== TEXT PASSAGE

Project 1: A Battle of Sorts Solution

At no point should you produce a tangible result without the physical presence of your partner(s).

The programming content is not extensive; we simply ask you to implement two sorting functions and compare their performance in different examples.

Create a file called Sort.py (note the capitalization). Within that file, write two different Python functions. Each function will take an array of integers as a parameter and sort those integers in increasing order. One will use insertion sort, and the other will use selection sort (described below). Simple functions will suffice here; do not create any classes. Your insertion sort function should be called insertion_sort(arr). Your selection sort function should be called

selection_sort(arr).

Insertion sort works by considering each value in the array starting at position 1 (not position 0). It then determines the correct location for that value by comparing it to the values to its left, shifting right any greater values it encounters. You know you have found the correct location for the value as soon as the value to your left is not greater than what you are trying to place. This is the approach that we worked through in class, and there is a video example available on the course website.

====
== DATA UNDER STUDY

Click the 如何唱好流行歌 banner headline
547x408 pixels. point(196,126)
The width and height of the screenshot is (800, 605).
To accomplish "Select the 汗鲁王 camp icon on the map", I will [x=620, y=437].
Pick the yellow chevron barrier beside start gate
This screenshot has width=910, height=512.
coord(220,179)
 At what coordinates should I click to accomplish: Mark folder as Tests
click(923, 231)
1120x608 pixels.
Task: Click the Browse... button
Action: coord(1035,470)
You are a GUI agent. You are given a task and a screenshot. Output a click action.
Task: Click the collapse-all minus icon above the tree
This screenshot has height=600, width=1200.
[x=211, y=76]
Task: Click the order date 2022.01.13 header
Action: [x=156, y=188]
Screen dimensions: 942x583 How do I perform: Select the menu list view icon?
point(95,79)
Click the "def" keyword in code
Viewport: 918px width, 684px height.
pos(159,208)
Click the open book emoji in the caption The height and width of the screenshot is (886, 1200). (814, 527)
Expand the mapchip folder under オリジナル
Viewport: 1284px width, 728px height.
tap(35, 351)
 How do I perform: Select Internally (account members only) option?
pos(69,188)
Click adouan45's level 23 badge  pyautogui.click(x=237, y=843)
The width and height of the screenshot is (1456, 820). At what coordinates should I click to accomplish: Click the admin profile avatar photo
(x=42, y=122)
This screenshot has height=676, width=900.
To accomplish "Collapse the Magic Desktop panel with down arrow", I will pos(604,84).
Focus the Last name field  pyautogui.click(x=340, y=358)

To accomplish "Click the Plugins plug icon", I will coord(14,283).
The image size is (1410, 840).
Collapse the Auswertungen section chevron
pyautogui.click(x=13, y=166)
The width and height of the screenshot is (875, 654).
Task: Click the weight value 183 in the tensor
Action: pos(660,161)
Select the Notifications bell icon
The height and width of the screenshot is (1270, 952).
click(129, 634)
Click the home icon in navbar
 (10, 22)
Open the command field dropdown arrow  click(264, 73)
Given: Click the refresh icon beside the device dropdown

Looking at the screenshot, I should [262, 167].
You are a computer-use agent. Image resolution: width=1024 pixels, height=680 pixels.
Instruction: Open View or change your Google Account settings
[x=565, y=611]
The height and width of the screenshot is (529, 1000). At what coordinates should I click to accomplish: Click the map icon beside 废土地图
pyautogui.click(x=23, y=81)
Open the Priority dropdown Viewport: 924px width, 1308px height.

====

Copy the passage of the sorting project description above word for word, starting at "Create a file" and ending at "selection_sort(arr).".

Create a file called Sort.py (note the capitalization). Within that file, write two different Python functions. Each function will take an array of integers as a parameter and sort those integers in increasing order. One will use insertion sort, and the other will use selection sort (described below). Simple functions will suffice here; do not create any classes. Your insertion sort function should be called insertion_sort(arr). Your selection sort function should be called

selection_sort(arr).